Learning about passivity from data
Alexandre Sanfelici Bazanella
TL;DR
The paper tackles the problem of identifying a storage function for passive systems directly from data, avoiding reliance on a detailed model. It proposes a data-driven approach that parameterizes the storage function as $S(x)=\theta^T\phi(x)$ and recovers $\theta$ via a linear program that enforces passivity constraints over collected input/state/output data, with a windowing parameter $T$ to mitigate noise. The method is demonstrated on a pendulum benchmark, recovering a storage function close to the theoretical one and showing robustness to noise when using larger windows; it also demonstrates several passivity-based tasks, including feedback certification, estimation of $L_f S$, DoA estimation, and damping control, all without full system identification.
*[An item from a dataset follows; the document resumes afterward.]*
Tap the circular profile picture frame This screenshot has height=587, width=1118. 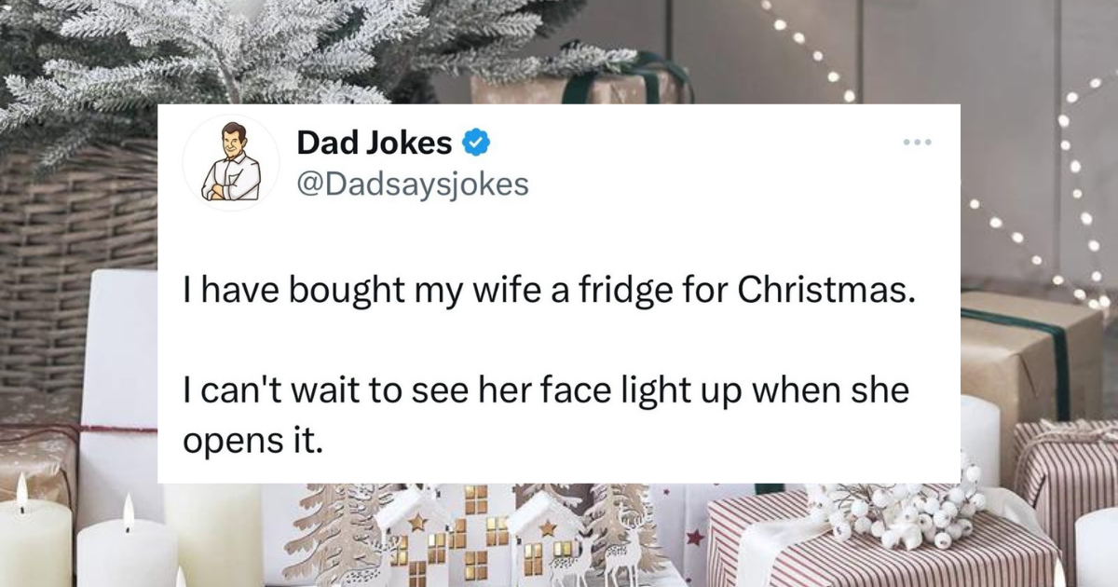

The approach provides a practical, model-free framework for passivity analysis and controller design, with potential applicability to a wide range of nonlinear systems where the model is uncertain or unavailable.
Abstract
This paper presents a data-driven methodology to estimate the storage function of a passive system. The methodology consists in parametrizing the storage function with a dictionary then running a linear program. Results on a benchmark are presented to illustrate its properties, including its robustness to noise. Various uses of the storage function that do not require knowledge of a model are also discussed.